When tall bearded irises come into flower, they're the flowery focus of the garden. But be sure to get rid of iris borers so the show continues year after year.
Courtesy of Donna Williamson
The bearded irises are blooming in northern Virginia, and they are having a good year. They are are tall, vibrant, and full of majesty.
That's in spite of a lot of damage to dogwoods and other plants from last year’s heat and drought. Fortunately, irises love hot and dry weather.
With our heavy soils, I encourage folks to plant irises so the rhizomes gets some sun – not too deep. And I also recommend that they rip off all the foliage in winter to get rid of iris borer eggs, deposited in the fall and hatching in spring. (More on those pesky borers in a minute.)
Iris colors are all over the map, from black and true blue to vivid bicolors and the most achingly beautiful shades of orchid, lavender, purple, and mauve.
It’s hard to pass by a group of irises without a peek inside and a whiff of that rich grape fragrance.

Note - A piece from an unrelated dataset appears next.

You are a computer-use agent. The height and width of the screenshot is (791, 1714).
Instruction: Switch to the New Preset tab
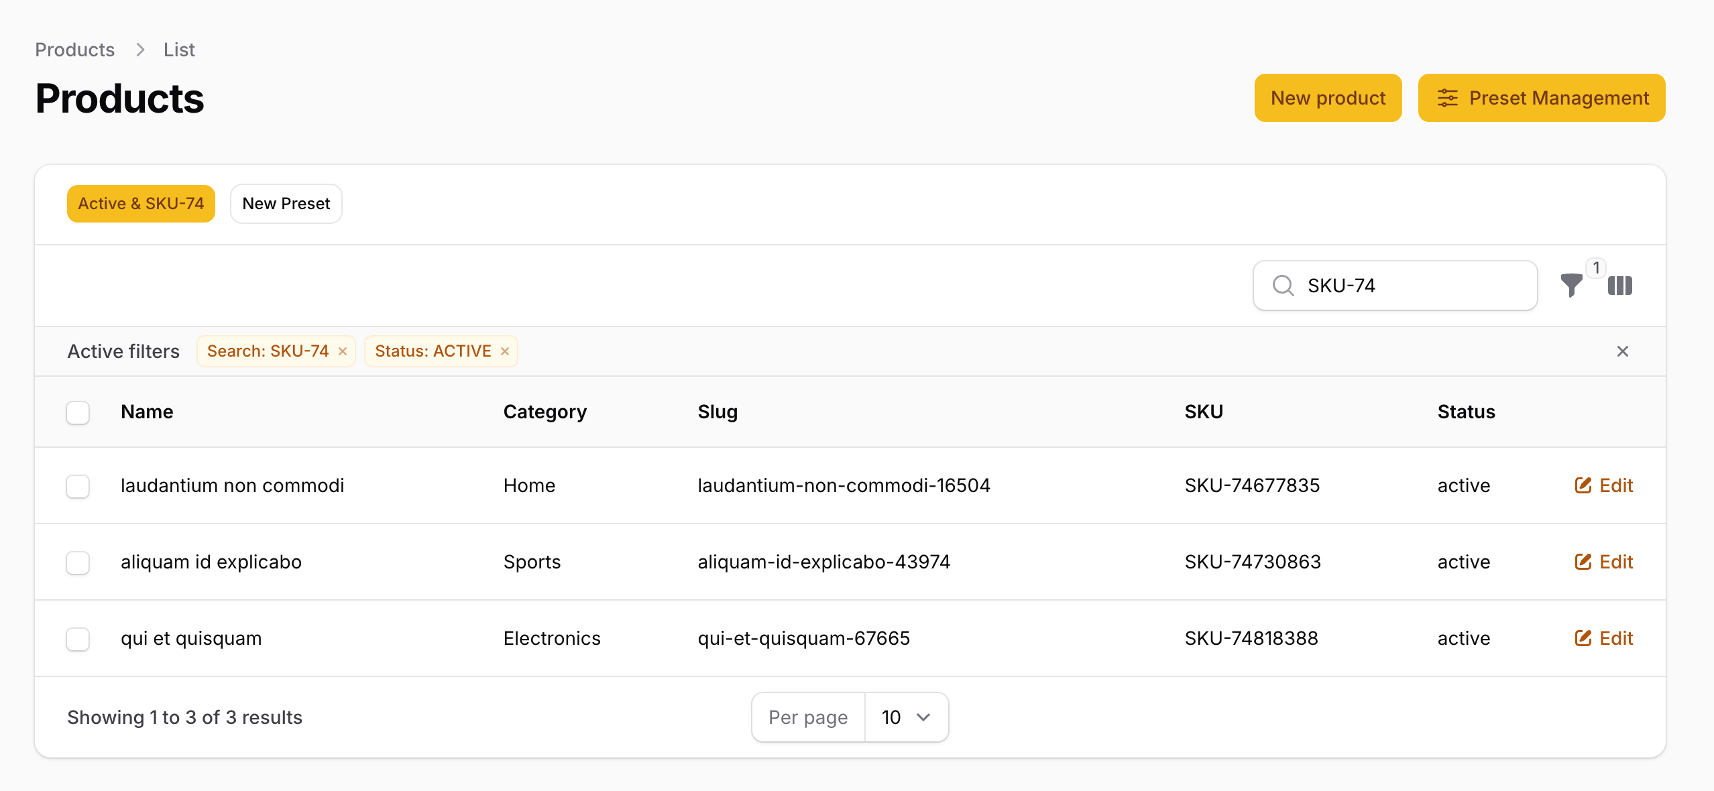pyautogui.click(x=286, y=204)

I would love irises even more if they stayed beautiful longer, but they are part of the changing flower parade in Virginia, and the next in line is peony season.
But the downside is we can’t let our bearded irises go too long before they develop problems from iris borers.
I have often shown my clients how to clean out the iris borers from rhizomes and cut out the soft rot that follows them. The odor of soft rot is distinctive and definitely not grape.
The part that I enjoy most is when the client goes from “how can you touch that” to “die, borer, die” and dispatches the fat pink larvae themselves. A quick rinse in bleach enhanced water and drying in the sun saves the rhizome.